Teatr świętował 70 lat istnienia polskiej sceny w Gorzowie
To był 70 lat temu pierwszy polski, zawodowy teatr na Ziemiach Zachodnich po wojnie. W sobotni wieczór na Dużej Scenie im. Ireny i Tadeusza Byrskich świętowano piękny jubileusz.
Gratulacjom i życzeniom nie było końca. Aktorzy i ludzie teatru otrzymali odznaczenia państwowe, wojewódzkie i miejskie. A jubileusz uświetniło przedstawienie "Balu w operze" Juliana Tuwima w reż. Lecha Raczaka i Darii Anfelli.
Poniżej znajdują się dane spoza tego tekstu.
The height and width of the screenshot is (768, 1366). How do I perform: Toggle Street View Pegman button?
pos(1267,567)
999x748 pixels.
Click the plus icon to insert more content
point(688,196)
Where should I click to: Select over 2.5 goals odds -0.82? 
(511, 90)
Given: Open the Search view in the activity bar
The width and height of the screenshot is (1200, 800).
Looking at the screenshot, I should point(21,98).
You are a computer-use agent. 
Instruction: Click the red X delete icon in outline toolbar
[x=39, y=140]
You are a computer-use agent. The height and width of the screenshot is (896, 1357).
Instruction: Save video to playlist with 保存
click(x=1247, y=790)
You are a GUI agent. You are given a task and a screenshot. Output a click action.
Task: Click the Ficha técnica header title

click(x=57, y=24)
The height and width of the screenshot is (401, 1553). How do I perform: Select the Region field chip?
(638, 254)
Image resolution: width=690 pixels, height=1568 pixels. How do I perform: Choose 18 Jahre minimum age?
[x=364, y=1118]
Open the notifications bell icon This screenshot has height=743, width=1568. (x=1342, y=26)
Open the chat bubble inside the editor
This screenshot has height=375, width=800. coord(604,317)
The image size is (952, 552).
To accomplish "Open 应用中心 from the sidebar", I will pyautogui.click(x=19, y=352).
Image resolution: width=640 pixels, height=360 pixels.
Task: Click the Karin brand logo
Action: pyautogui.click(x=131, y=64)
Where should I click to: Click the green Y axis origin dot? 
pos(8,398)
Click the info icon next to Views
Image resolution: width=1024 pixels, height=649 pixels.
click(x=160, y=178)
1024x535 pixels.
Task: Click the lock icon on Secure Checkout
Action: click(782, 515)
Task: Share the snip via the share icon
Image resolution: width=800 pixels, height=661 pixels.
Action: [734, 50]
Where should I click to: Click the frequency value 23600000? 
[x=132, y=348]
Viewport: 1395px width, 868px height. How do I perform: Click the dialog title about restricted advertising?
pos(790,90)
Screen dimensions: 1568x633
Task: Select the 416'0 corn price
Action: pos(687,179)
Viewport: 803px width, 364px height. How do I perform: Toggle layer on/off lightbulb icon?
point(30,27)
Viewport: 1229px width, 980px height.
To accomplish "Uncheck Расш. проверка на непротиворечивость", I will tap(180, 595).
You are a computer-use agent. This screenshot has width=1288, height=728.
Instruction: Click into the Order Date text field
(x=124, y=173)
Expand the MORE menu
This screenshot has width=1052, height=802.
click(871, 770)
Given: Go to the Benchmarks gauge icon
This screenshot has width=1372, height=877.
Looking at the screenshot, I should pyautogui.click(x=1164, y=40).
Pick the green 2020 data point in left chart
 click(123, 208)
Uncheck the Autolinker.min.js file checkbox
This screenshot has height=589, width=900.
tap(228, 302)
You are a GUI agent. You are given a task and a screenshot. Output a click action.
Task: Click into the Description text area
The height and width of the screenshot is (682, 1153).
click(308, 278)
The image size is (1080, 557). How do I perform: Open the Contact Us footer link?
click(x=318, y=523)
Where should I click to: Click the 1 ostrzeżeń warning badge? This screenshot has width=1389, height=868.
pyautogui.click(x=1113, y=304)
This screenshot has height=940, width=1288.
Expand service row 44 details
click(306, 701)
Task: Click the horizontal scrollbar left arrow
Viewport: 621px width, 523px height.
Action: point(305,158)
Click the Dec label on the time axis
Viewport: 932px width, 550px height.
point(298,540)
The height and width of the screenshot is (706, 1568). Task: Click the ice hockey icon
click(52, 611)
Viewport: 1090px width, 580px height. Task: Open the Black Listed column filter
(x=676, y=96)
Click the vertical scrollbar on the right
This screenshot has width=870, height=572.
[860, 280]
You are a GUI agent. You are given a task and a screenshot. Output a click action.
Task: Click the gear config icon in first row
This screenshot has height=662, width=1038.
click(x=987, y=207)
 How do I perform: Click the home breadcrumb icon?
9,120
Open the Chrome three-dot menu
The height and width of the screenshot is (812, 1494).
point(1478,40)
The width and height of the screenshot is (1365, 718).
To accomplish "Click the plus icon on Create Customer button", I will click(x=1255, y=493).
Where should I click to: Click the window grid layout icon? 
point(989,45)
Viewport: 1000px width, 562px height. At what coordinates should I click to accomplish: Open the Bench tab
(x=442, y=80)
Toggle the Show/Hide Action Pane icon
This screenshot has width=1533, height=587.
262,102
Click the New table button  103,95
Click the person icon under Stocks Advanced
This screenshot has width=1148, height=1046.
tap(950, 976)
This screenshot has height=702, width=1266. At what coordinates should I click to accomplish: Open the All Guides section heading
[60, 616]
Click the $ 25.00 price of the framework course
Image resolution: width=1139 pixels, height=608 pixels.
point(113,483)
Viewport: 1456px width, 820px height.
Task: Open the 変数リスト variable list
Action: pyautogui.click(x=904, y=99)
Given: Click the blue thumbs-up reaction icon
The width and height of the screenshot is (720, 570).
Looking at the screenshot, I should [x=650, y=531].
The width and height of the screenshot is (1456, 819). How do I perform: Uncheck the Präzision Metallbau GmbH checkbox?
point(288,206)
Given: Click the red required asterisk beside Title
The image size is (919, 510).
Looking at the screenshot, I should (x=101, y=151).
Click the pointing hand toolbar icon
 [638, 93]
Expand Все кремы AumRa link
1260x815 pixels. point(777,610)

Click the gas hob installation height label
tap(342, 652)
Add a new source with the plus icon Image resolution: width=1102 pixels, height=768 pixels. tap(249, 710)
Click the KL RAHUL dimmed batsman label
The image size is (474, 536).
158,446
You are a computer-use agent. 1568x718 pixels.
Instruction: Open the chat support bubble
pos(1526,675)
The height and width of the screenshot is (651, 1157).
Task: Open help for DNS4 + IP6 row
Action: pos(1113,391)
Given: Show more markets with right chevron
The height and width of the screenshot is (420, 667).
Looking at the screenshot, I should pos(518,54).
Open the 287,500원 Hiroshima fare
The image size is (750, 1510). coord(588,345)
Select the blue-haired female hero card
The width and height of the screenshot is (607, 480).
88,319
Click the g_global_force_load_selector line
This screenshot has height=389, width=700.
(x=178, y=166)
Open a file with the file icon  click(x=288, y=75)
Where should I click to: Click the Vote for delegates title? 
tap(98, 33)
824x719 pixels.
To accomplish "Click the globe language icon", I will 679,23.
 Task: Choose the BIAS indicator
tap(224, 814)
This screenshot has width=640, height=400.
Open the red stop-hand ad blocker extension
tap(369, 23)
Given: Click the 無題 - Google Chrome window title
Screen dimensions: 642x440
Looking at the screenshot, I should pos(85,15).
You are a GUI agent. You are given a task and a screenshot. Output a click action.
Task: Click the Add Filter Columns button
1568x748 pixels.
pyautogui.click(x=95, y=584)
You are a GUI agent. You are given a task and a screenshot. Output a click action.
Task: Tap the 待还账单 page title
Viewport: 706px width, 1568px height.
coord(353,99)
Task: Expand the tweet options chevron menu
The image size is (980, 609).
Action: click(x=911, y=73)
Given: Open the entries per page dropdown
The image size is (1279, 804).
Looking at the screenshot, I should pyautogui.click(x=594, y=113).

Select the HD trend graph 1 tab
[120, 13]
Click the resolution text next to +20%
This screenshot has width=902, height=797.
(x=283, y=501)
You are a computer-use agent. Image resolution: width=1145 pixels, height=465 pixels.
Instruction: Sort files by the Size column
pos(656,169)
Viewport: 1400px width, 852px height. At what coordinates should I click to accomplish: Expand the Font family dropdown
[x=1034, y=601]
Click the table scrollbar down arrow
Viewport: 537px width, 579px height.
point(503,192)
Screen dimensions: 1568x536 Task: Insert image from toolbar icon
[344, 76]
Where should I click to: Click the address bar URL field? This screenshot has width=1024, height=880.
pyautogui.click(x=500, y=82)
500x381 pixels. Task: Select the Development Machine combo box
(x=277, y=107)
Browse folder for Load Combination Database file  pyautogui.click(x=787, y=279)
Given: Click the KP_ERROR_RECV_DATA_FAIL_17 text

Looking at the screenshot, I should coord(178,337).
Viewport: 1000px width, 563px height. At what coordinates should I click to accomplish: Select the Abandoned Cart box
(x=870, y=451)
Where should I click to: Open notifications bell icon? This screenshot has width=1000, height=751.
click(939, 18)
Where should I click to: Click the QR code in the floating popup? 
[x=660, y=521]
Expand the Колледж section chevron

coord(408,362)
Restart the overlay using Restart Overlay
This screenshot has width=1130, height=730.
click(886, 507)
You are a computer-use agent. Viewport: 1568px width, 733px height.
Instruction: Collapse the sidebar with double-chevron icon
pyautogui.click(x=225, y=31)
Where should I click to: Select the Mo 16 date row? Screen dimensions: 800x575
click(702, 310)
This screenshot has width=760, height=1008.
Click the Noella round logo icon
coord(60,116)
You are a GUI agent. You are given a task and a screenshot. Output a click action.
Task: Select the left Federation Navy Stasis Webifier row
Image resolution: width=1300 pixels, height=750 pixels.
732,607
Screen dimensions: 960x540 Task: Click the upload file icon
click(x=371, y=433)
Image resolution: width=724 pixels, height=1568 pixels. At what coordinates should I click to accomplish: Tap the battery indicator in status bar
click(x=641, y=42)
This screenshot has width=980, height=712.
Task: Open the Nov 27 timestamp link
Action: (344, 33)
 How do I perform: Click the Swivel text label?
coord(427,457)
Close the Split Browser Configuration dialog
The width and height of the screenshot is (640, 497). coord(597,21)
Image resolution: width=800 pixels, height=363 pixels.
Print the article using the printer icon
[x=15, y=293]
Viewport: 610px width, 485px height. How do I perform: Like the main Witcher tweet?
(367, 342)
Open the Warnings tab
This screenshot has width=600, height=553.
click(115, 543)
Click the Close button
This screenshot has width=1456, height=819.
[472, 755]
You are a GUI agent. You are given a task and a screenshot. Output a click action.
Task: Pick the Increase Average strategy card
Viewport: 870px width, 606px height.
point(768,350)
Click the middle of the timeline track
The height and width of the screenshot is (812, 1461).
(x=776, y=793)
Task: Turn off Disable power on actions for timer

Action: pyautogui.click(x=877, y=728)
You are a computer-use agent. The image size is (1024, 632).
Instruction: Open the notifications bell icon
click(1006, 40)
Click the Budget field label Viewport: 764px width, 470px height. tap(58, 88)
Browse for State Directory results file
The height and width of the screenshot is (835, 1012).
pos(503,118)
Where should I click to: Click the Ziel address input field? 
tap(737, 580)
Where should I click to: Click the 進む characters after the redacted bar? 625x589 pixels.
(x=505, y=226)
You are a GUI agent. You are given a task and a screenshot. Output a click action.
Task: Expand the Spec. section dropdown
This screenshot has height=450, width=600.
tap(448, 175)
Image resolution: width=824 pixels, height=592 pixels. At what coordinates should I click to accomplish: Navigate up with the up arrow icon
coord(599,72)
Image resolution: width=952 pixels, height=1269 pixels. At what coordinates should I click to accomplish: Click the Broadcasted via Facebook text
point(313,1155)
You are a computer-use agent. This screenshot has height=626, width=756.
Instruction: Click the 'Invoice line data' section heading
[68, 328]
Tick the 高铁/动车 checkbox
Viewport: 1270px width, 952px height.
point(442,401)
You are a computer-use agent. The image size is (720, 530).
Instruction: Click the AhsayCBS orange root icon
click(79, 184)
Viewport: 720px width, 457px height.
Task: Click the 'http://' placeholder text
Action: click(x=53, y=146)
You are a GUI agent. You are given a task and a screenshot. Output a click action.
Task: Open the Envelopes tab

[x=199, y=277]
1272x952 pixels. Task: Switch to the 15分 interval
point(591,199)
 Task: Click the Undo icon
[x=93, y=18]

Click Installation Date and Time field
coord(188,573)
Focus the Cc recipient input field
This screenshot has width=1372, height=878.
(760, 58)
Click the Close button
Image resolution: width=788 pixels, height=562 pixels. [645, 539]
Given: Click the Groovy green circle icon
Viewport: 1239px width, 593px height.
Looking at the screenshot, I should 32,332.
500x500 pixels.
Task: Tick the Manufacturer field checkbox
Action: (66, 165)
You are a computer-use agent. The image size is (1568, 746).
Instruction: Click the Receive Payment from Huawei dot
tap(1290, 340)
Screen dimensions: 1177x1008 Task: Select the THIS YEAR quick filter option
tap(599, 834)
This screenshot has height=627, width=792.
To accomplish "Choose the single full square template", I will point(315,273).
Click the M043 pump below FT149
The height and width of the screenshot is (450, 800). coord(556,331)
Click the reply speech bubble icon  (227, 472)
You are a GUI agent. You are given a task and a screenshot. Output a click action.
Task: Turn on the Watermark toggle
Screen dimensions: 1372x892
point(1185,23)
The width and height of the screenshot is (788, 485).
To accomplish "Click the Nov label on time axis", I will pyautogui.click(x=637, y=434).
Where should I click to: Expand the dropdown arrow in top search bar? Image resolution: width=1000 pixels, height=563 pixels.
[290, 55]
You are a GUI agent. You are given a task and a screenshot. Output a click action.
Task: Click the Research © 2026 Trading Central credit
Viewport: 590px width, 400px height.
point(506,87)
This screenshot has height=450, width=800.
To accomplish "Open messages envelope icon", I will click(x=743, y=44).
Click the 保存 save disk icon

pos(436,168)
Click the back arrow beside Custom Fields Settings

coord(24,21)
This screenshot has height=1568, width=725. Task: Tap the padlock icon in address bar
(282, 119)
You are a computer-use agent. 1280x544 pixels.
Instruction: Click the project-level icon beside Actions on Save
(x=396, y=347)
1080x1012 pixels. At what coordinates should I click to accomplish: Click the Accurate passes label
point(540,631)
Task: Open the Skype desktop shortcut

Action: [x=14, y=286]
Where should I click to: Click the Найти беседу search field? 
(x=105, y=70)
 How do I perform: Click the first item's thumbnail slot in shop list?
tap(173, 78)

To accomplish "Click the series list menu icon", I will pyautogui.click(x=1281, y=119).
Od teraz duża scena gorzowskiego teatru nosi imię Ireny i Tadeusza Byrskich. Ten niedługi okres, w latach 1963-1966, kiedy Irena Byrska była dyrektorem to najlepszy czas 70-letniej historii teatru. Dotąd imię Byrskich nosiła scena kameralna mieszcząca się w bocznym foyer. Ponieważ jednak scena kameralna od dawna funkcjonuje z powodzeniem w teatrze letnim, jubileusz był okazją do godniejszego uhonorowania zasłużonych.
Odsłonięta została tablica w foyer, a następnie zaproszeni gości symbolicznie posadzili drzewka w teatralnym parku. Drzewka poświęcone są nieżyjącym już dyrektorom teatru.
Takie święto nie mogło się obyć bez przedstawienia. Zespół zaprezentował "Bal w operze" w reż. Lecha Raczaka i Darii Anfelli. A po spektaklu były niekończące się gratulacje, przemówienia i życzenia. Na koniec zasłużeni pracownicy i aktorzy teatru odebrali odznaczenia. Jan Tomaszewicz, obecny dyrektor teatru już od 14 lat został odznaczony srebrnym medalem Gloria Artis.